By NomadicTax Research Team • 5-8 min read • November 16, 2025
“## Understanding Key Changes Under the One, Big, Beautiful Bill (OBBB)
A few recent guidance items clarify compliance obligations businesses and lenders face:
- **Form 1099-K Threshold Reverts to $20,000**: The reporting trigger for third party settlement organizations has gone back to requiring *both* gross transactions over $20,000 *and* more than 200 transactions.([irs.gov](https://www.irs.gov/newsroom/irs-issues-faqs-on-form-1099-k-threshold-under-the-one-big-beautiful-bill-dollar-limit-reverts-to-20000?utm_source=openai))
- **Car Loan Interest Reporting (Section 6050AA)**: For specified passenger vehicle loans, businesses receiving at least $600 interest from an individual in a calendar year must report and provide a statement to the individual. Transitional relief for 2025 allows simplified statement methods and waives penalties if done correctly.([irs.gov](https://www.irs.gov/newsroom/treasury-irs-provide-transition-relief-for-2025-for-businesses-reporting-car-loan-interest-under-the-one-big-beautiful-bill?utm_source=openai))
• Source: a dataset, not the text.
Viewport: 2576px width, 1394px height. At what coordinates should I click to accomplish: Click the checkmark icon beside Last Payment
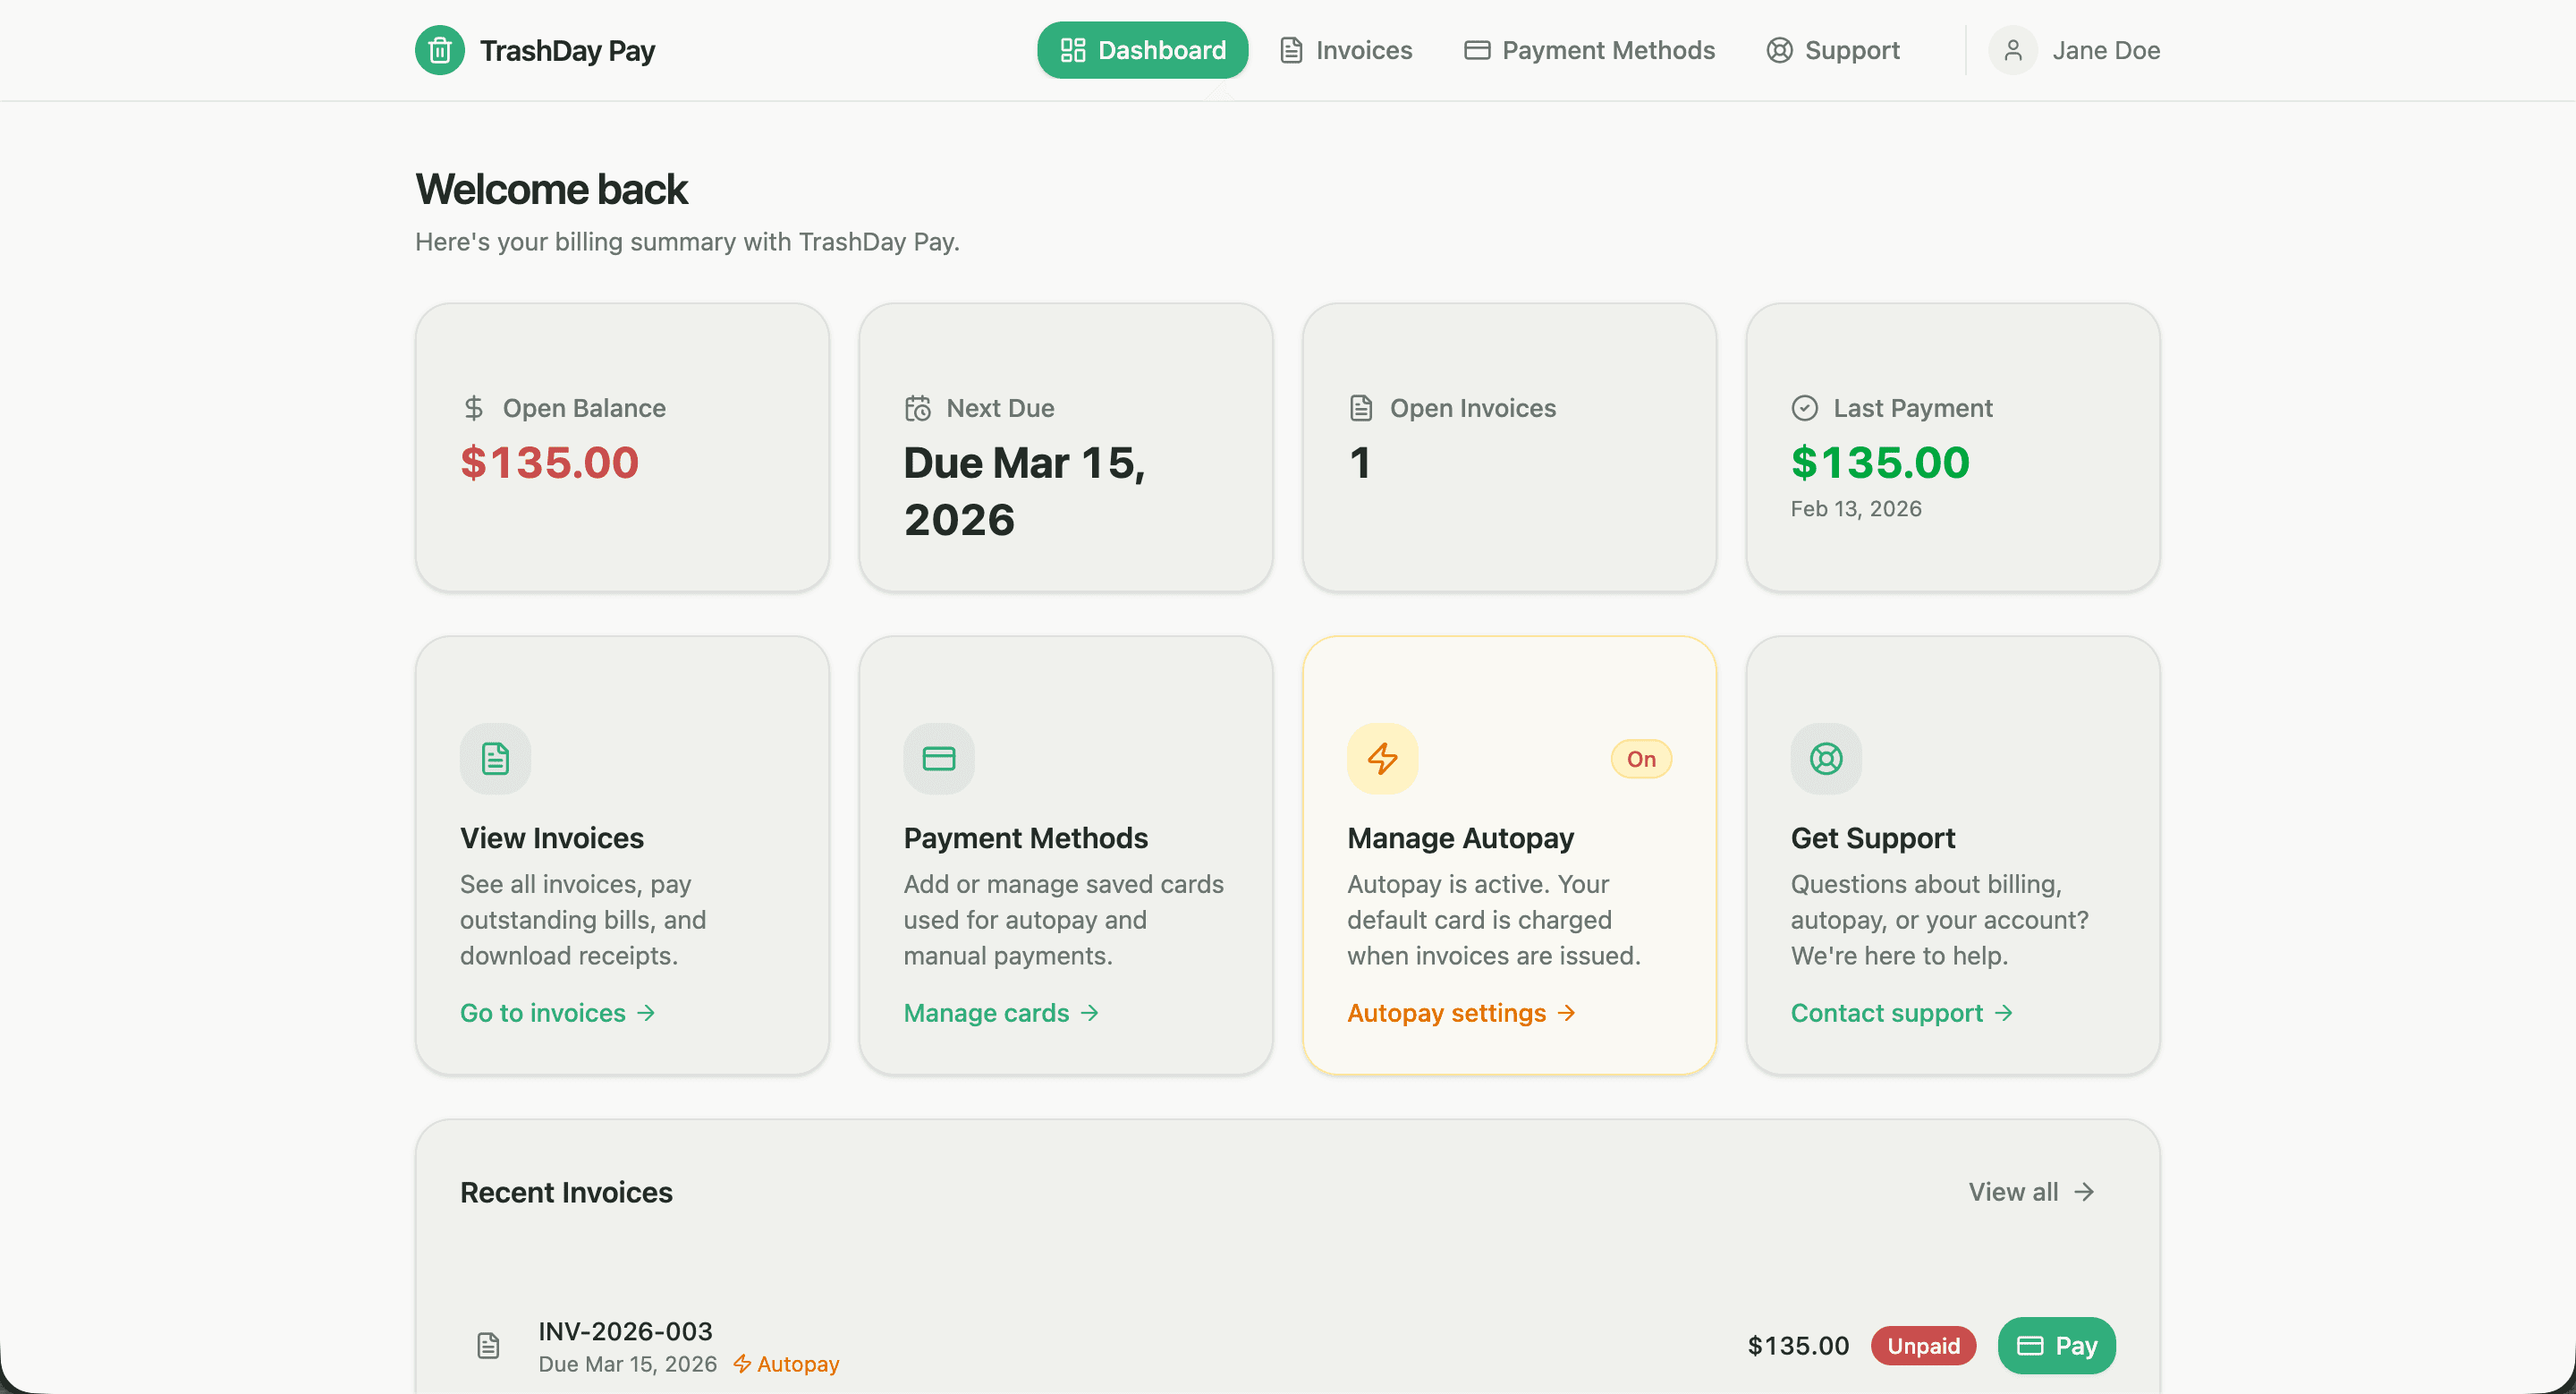[x=1804, y=407]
## What Businesses & Lenders Must Do—Action Steps
| Entity | Obligation | What to Prepare Now |
|--------|------------|----------------------|
| Settlement Organizations | Report per 1099-K only if both conditions met (>$20,000 *and* >200 transactions) | Update payment processing systems & reporting triggers; notify vendors and partners of changes |
| Lenders / Interest Recipients | For qualified passenger vehicle loans in 2025, provide statements to payees showing interest paid; file returns in subsequent years under strict rules | Develop statement-making methods (online portal, statements); track interest by individual; avoid penalties during transition for correctly executed reporting |
## Example Case
**Dealer Auto Corp.** financed 1,500 SUVs in 2025, each with specified passenger vehicle loans. They receive interest payments individually that might exceed $600 annually. Under Section 6050AA, starting Jan 1, 2025, they must report interest from each buyer and issue statements. For 2025 only, they can use transitional relief (e.g., an annual statement by Jan 31, 2026) without being penalized, provided they comply. For 2026 onward, full information returns will be required.([irs.gov](https://www.irs.gov/newsroom/treasury-irs-provide-transition-relief-for-2025-for-businesses-reporting-car-loan-interest-under-the-one-big-beautiful-bill?utm_source=openai))
## Pitfalls & Practical Tips
- **Keep good records of number of transactions**, not just amounts (for 1099-K).
- **Use proper payee statements**: Format matters—must clearly show interest amounts, accessible to individual.
- **Watch effective dates**: Some changes apply to interest incurred after Dec. 31, 2024; full reporting starts in 2026. Missing deadlines (even under transitional relief) can trigger penalties.([irs.gov](https://www.irs.gov/newsroom/treasury-irs-provide-transition-relief-for-2025-for-businesses-reporting-car-loan-interest-under-the-one-big-beautiful-bill?utm_source=openai))
## Summary
These compliance shifts are substantial under OBBB. Businesses, lenders, and payees should act now to understand thresholds, implement systems for tracking and reporting, and avoid surprises or penalties. Getting ahead of these rules delivers cost savings and smoother audits.